Nokukhanya Mncwabe


Paul Bushell

By Andrew Jones: College Deputy Head – Sport, Boarding and Wider Curriculum

Having had the mid-term break to reflect a bit more on the Deputy Heads’ Conference that we hosted last week (as Mr. Wells alluded to in last week’s newsletter) I would like to share a few meaningful take-outs, which served as a timely reminder for me on how we can be more intentional in our thinking in order to work to an improved outcome.

Nokukhanya Mncwabe shared her journey with us, which has taken her from her rural upbringing to being the co-founder and CEP of Matawi Mead Collection, a pan-African beverage brand that blends centuries of tradition with contemporary and sustainable production. She mentioned how a few significant moments in her life, and especially certain childhood experiences still have a strong influence on her thinking today. She shared how a teacher’s response to a delicate situation and the choice the teacher had to make – either she could deal with the matter with stark confrontation or she could choose to make it an intentional learning experience – were pivotal. The teacher chose the latter response, and that has defined Nokukhanya’s way of dealing with tricky situations.

In an age that seems to be more and more dominated by “cancel culture”, and how this approach of spontaneous disruptions leaves little room for forgiveness and learning lessons, it really is important that we proactively place our focus and energies in creating intentional learning experiences.

She also encouraged us to always try to make sense of our own or any other ecosystem by entering it with humility, and instead of asking how can I benefit from this to rephrasing it to what can I contribute or what small skill can I impart? And, all of this should be shaped by trusting yourself and listening deeply. Collectively, these are very important building blocks when it comes to character development.

In one of the breakaway sessions, I also had the privilege to listen to Paul Bushell, author, and psychologist. (Allow me to mention that I taught Paul many years ago when I began my teaching career in KZN.) Paul made the point that all of us (including our students/children) have two superpowers. These two superpowers are awareness and choice. He reminded us of the need to tap into the power of metacognition (the process of thinking about one’s own thinking and learning), and encouraged us all to use this in our own lives but also to engage in regular conversations with our students about this.
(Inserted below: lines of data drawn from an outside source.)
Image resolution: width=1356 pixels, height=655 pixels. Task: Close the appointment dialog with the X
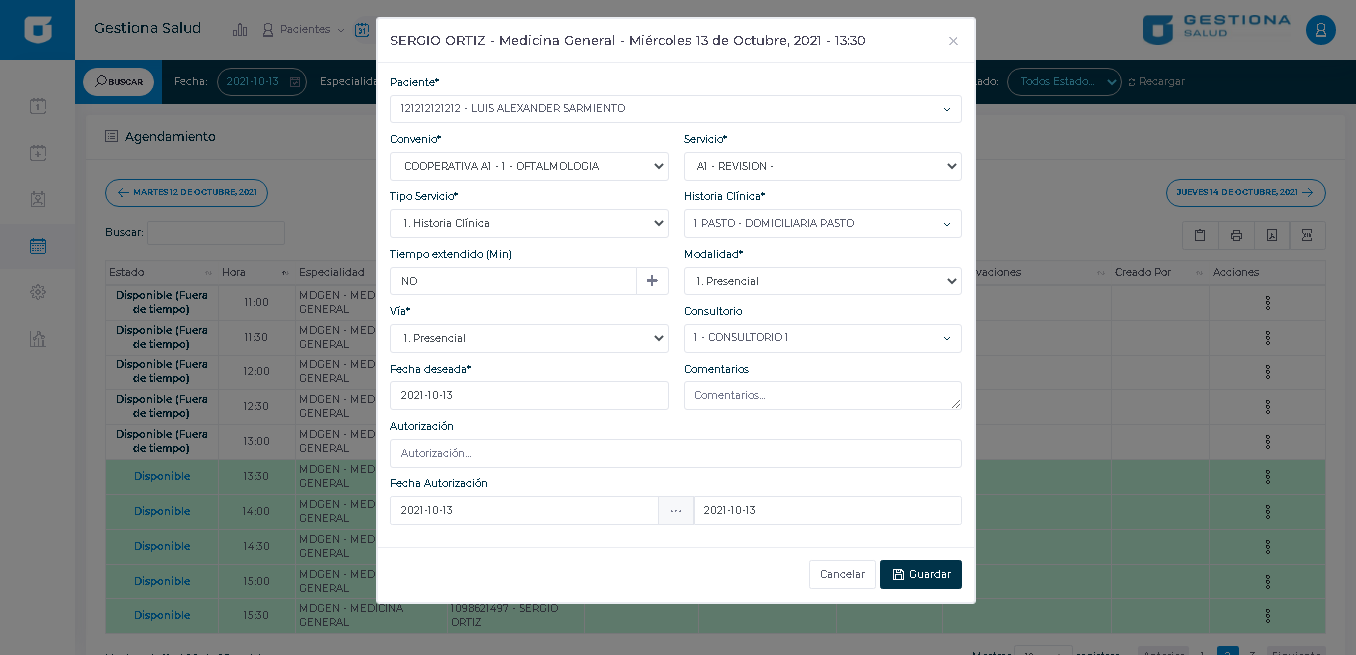tap(953, 41)
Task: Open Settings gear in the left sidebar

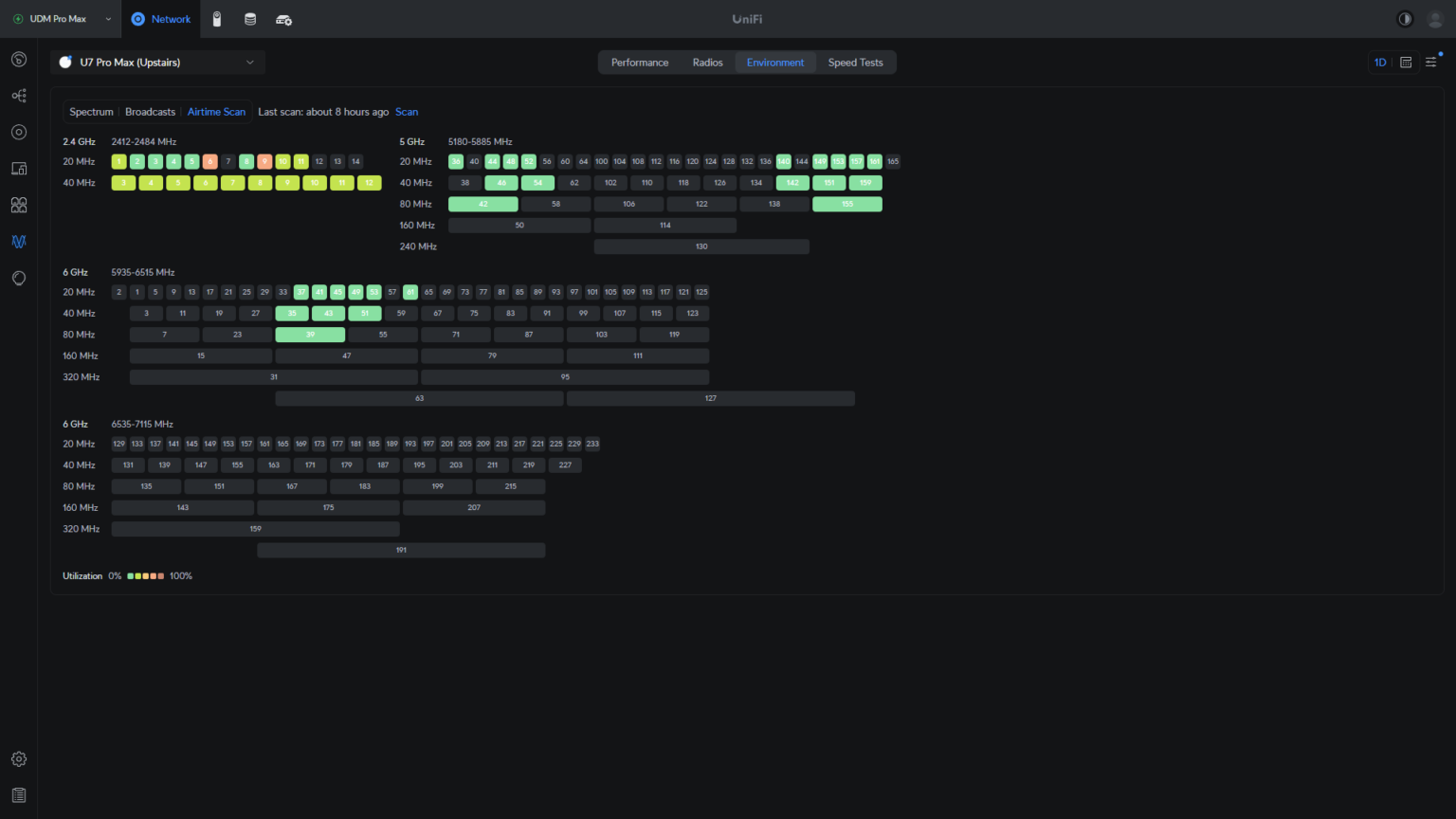Action: click(19, 759)
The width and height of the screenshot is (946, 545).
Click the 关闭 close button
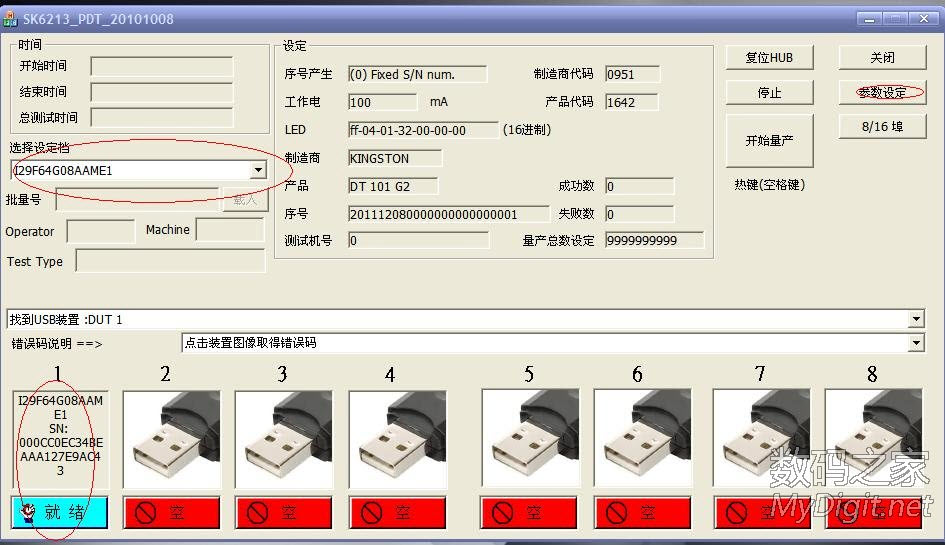click(882, 58)
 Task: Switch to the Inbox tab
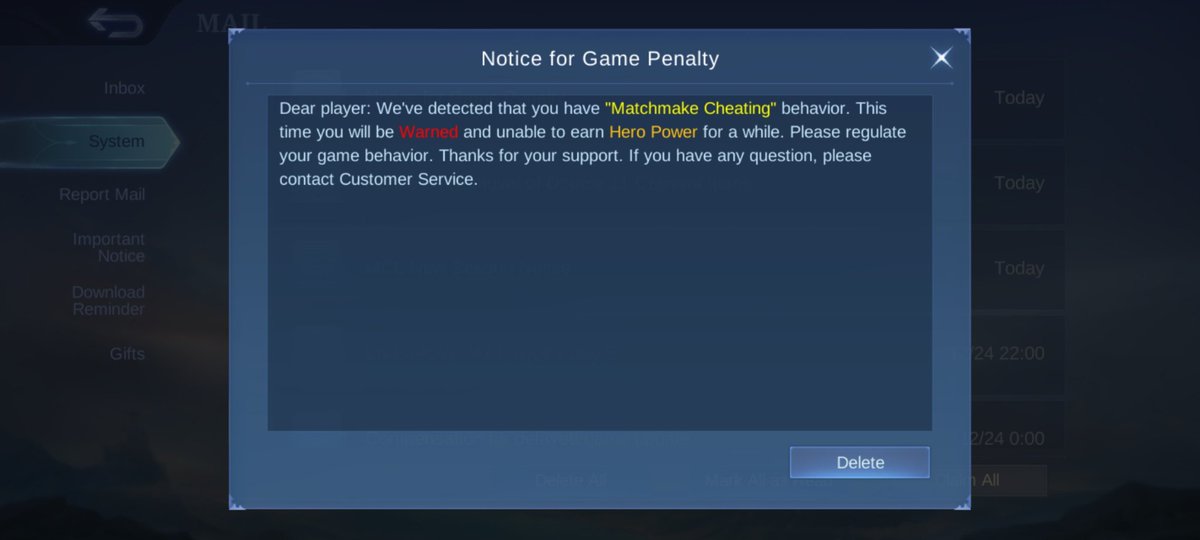coord(124,88)
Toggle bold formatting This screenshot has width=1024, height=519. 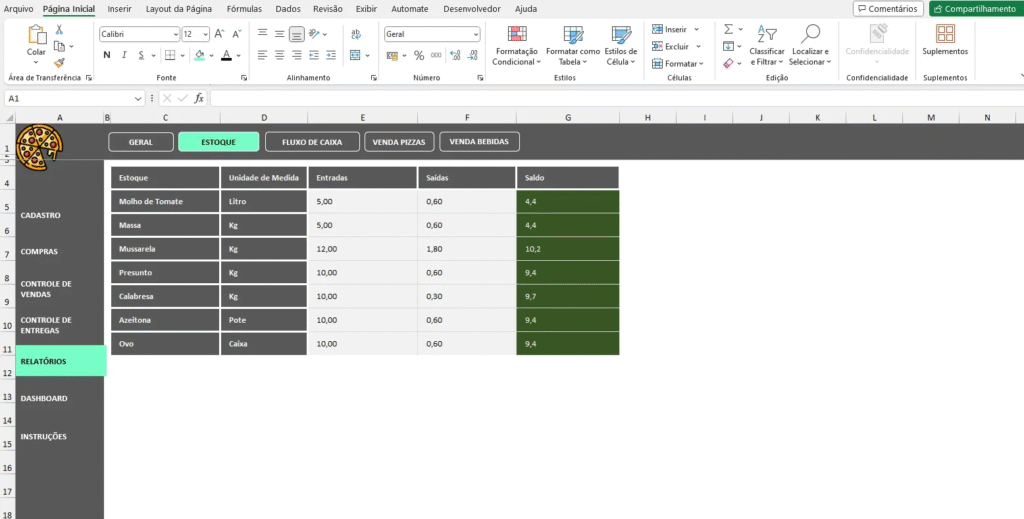point(106,56)
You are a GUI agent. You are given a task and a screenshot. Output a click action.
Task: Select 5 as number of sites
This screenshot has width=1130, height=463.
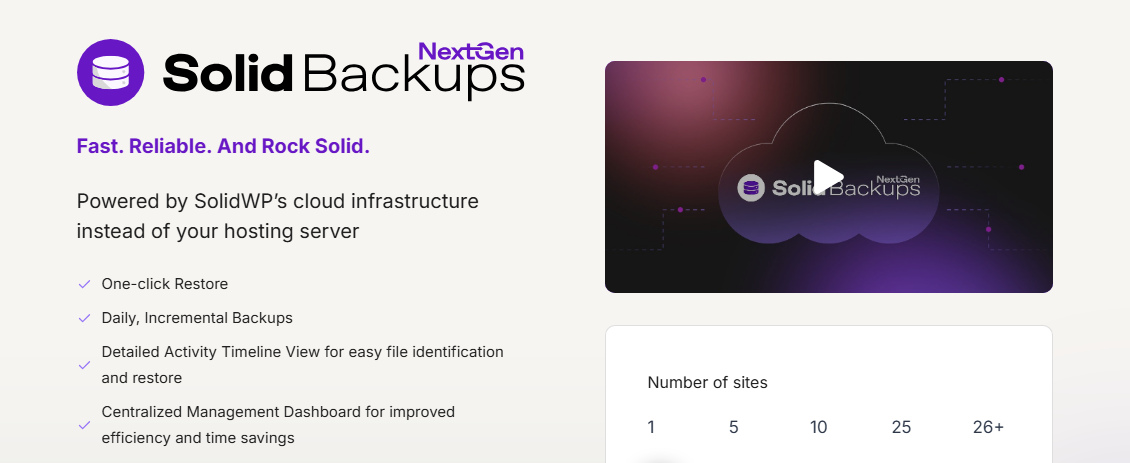[x=733, y=427]
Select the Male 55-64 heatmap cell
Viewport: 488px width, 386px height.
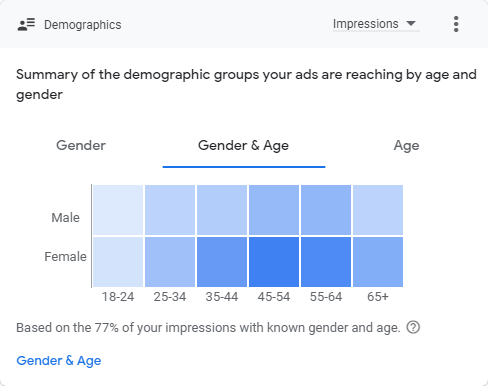click(326, 210)
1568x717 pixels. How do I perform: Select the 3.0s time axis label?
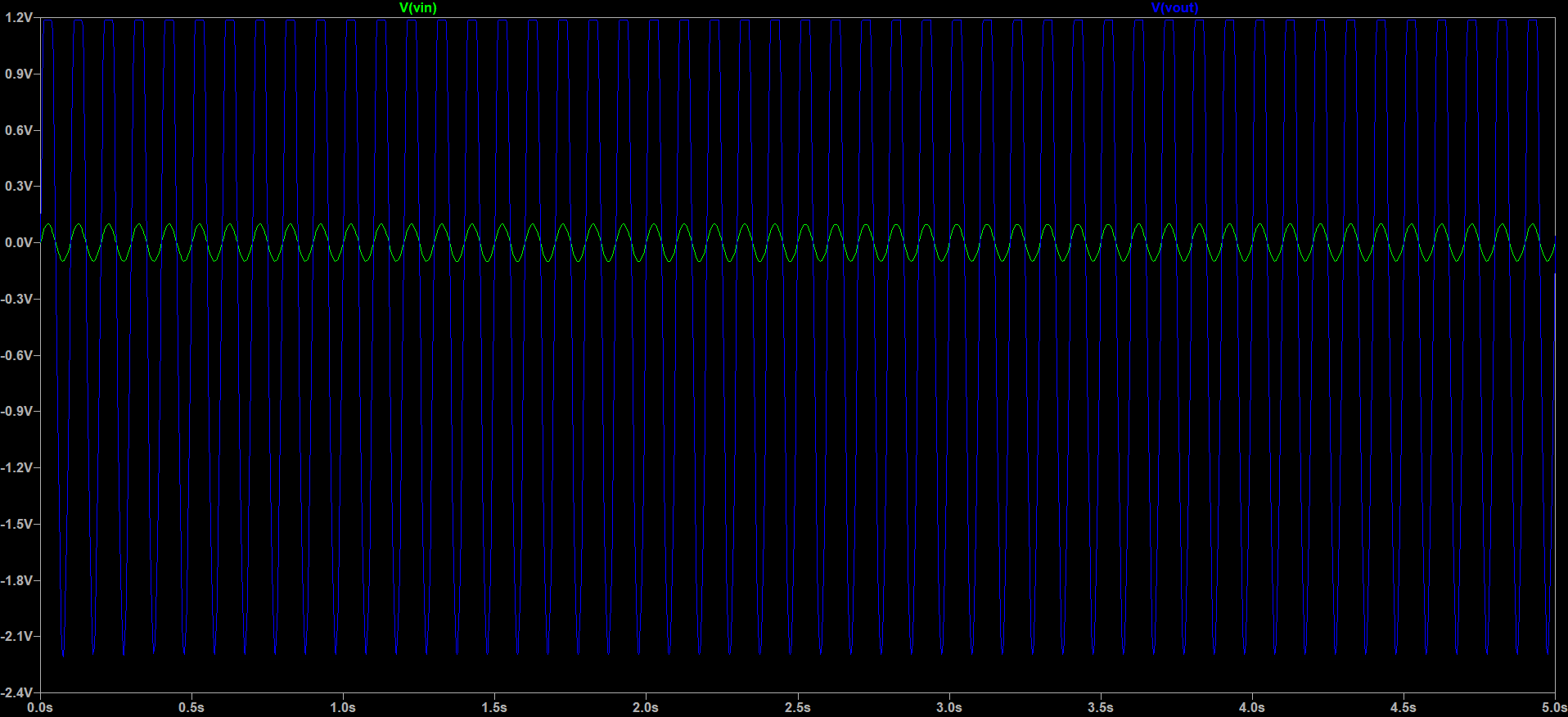[x=949, y=707]
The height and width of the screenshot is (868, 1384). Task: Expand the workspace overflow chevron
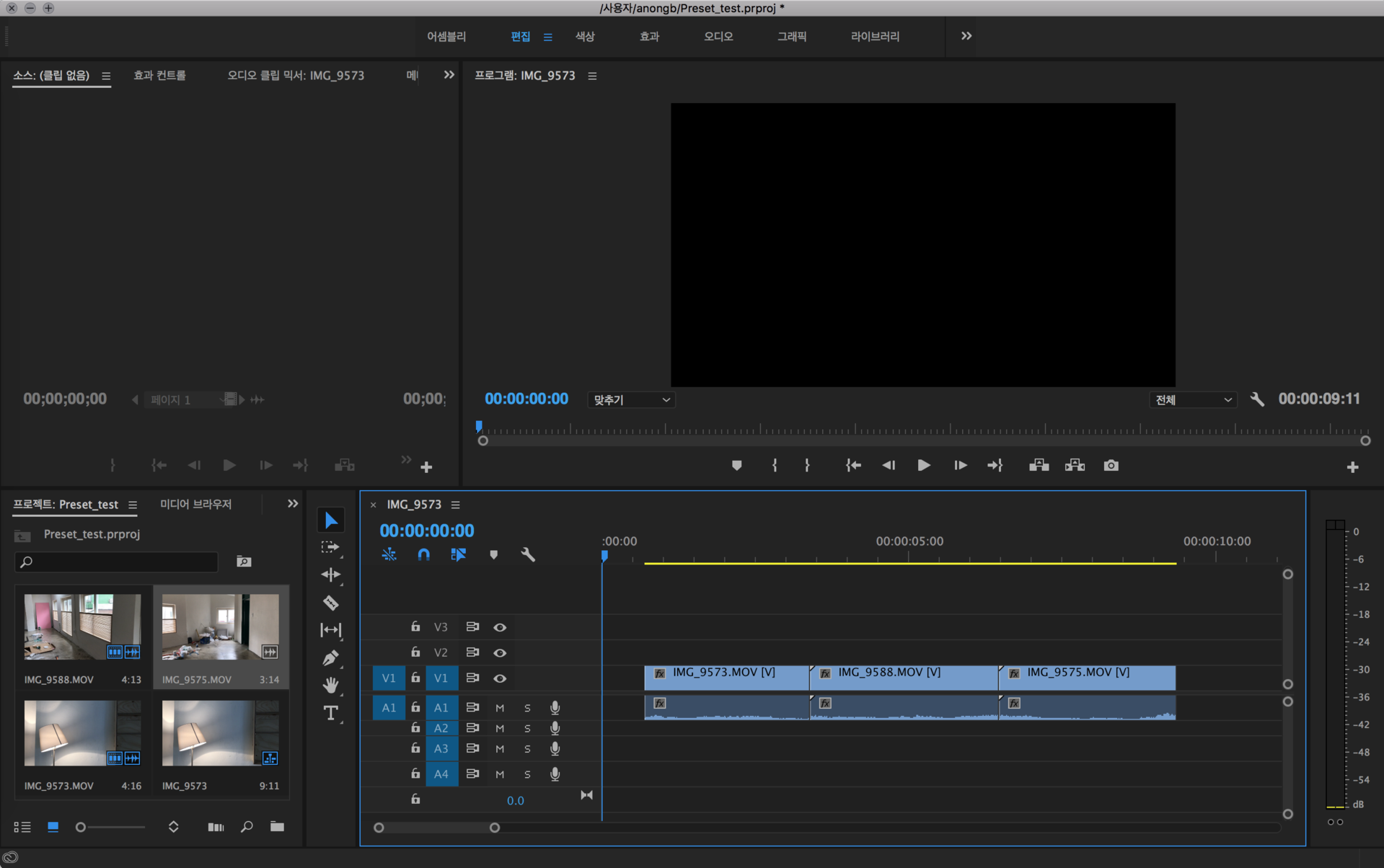966,36
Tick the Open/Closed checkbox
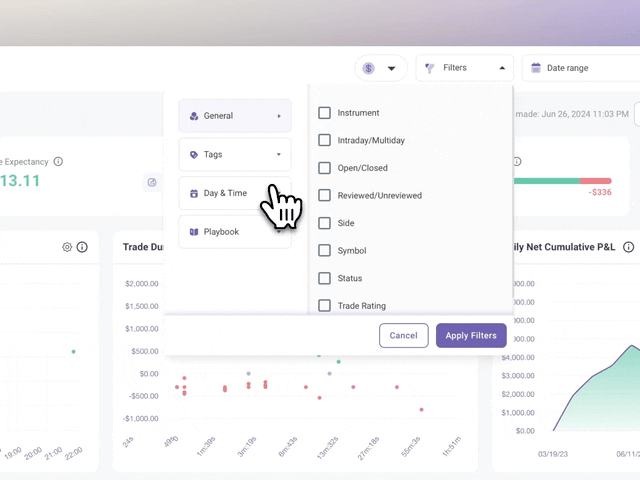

“These often break the momentum of the escalating thoughts and feelings, so that we can make better choices.”

By practising this, our choices become so much more informed and also aligned with what we stand for and regard as acceptable. Paul also encouraged us to remind ourselves that self-doubt or “the voices in our heads” are often not our own voices. He stated that we can place so much focus on what others think or we think others think about us, that we need to break the pattern, and start becoming more aware of thinking and owning that process.

These few short paragraphs cannot do Nokukhanya’s and Paul’s talks justice, but I do hope that something within these lines has made you pause and think about the small changes that could allow you to make sense of your ecosystem; and hopefully some subtle shifts can also allow all of us to be a part of more intentional learning experiences.